### GIVEN DATA
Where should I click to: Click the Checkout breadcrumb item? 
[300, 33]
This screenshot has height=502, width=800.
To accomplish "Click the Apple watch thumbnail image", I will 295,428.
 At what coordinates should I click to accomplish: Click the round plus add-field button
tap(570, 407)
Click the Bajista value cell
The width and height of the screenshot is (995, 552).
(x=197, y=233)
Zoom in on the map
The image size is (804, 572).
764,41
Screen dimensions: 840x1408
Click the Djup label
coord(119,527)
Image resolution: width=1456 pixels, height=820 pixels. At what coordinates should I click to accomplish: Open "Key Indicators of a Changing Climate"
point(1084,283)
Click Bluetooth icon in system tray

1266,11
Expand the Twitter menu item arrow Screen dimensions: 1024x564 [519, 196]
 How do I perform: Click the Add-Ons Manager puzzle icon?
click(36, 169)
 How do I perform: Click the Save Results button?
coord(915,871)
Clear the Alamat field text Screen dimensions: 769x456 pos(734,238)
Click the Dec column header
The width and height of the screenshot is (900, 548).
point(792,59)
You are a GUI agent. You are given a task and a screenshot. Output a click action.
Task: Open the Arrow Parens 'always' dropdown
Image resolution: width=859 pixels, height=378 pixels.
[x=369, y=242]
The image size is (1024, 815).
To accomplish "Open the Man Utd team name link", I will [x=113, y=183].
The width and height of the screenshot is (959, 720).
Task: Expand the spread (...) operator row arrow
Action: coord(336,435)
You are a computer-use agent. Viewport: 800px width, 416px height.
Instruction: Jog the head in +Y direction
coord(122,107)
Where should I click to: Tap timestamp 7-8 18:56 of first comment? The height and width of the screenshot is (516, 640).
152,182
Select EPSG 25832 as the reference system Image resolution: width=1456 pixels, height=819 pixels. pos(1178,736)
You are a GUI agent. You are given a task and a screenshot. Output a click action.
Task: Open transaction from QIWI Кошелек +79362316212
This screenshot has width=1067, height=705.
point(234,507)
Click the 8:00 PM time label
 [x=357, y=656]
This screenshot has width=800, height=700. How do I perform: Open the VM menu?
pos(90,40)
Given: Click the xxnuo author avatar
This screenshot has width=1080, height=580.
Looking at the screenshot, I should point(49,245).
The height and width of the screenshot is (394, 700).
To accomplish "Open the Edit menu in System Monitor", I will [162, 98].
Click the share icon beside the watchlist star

### INSTRUCTIONS FOR THE TASK
Give a word-for-word restatement of every record.

### OUTPUT FOR THIS TASK
Where should I click to: Click the Checkout breadcrumb item? 
[300, 33]
This screenshot has height=502, width=800.
To accomplish "Click the Apple watch thumbnail image", I will 295,428.
 At what coordinates should I click to accomplish: Click the round plus add-field button
tap(570, 407)
Click the Bajista value cell
The width and height of the screenshot is (995, 552).
(x=197, y=233)
Zoom in on the map
The image size is (804, 572).
764,41
Screen dimensions: 840x1408
Click the Djup label
coord(119,527)
Image resolution: width=1456 pixels, height=820 pixels. At what coordinates should I click to accomplish: Open "Key Indicators of a Changing Climate"
point(1084,283)
Click Bluetooth icon in system tray

1266,11
Expand the Twitter menu item arrow Screen dimensions: 1024x564 [519, 196]
 How do I perform: Click the Add-Ons Manager puzzle icon?
click(36, 169)
 How do I perform: Click the Save Results button?
coord(915,871)
Clear the Alamat field text Screen dimensions: 769x456 pos(734,238)
Click the Dec column header
The width and height of the screenshot is (900, 548).
point(792,59)
You are a GUI agent. You are given a task and a screenshot. Output a click action.
Task: Open the Arrow Parens 'always' dropdown
Image resolution: width=859 pixels, height=378 pixels.
[x=369, y=242]
The image size is (1024, 815).
To accomplish "Open the Man Utd team name link", I will [x=113, y=183].
The width and height of the screenshot is (959, 720).
Task: Expand the spread (...) operator row arrow
Action: coord(336,435)
You are a computer-use agent. Viewport: 800px width, 416px height.
Instruction: Jog the head in +Y direction
coord(122,107)
Where should I click to: Tap timestamp 7-8 18:56 of first comment? The height and width of the screenshot is (516, 640).
152,182
Select EPSG 25832 as the reference system Image resolution: width=1456 pixels, height=819 pixels. pos(1178,736)
You are a GUI agent. You are given a task and a screenshot. Output a click action.
Task: Open transaction from QIWI Кошелек +79362316212
This screenshot has width=1067, height=705.
point(234,507)
Click the 8:00 PM time label
 [x=357, y=656]
This screenshot has width=800, height=700. How do I perform: Open the VM menu?
pos(90,40)
Given: Click the xxnuo author avatar
This screenshot has width=1080, height=580.
Looking at the screenshot, I should point(49,245).
The height and width of the screenshot is (394, 700).
To accomplish "Open the Edit menu in System Monitor", I will [162, 98].
Click the share icon beside the watchlist star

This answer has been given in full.